How it works
The PDF Form Filler reads the AcroForm fields embedded in a PDF document — text fields, checkboxes, radio buttons, dropdowns — displays them as a form, lets you type values, and produces a flattened PDF with the values baked in as static content. The output is identical to what you'd get from opening the PDF in Acrobat, filling the form, and printing to PDF.
When to use this instead of Acrobat: you need to fill the same form repeatedly with data from a spreadsheet. You're on a device without Adobe Acrobat or a PDF plugin. You need a filled PDF that cannot be re-edited (a flattened PDF). You're working with a form that has JavaScript issues in browser PDF viewers.
How to use it: 1. Upload a PDF that contains AcroForm form fields. 2. The tool reads all field names and displays an input for each one. 3. Enter values. Checkbox fields accept "true" or "1" to check; "false" or "0" to leave unchecked. 4. Click Fill & Flatten Form. The completed, flattened PDF downloads.

Collected material:
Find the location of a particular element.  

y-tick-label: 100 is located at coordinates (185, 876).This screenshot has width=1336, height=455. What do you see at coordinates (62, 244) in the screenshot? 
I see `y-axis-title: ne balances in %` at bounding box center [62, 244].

Exercise A:
Answer these questions from the text on the PDF Form Filler.
(i) Which four kinds of AcroForm fields does the tool read?
(ii) Which values check a checkbox field?
(iii) Which button produces the completed PDF?
Exercise B: Quote the passage of the PDF Form Filler text starting with "How it works" and going on through "printing to PDF.".

Result A:
(i) Text fields, checkboxes, radio buttons and dropdowns.
(ii) "true" or "1".
(iii) Fill & Flatten Form.

Result B:
How it works
The PDF Form Filler reads the AcroForm fields embedded in a PDF document — text fields, checkboxes, radio buttons, dropdowns — displays them as a form, lets you type values, and produces a flattened PDF with the values baked in as static content. The output is identical to what you'd get from opening the PDF in Acrobat, filling the form, and printing to PDF.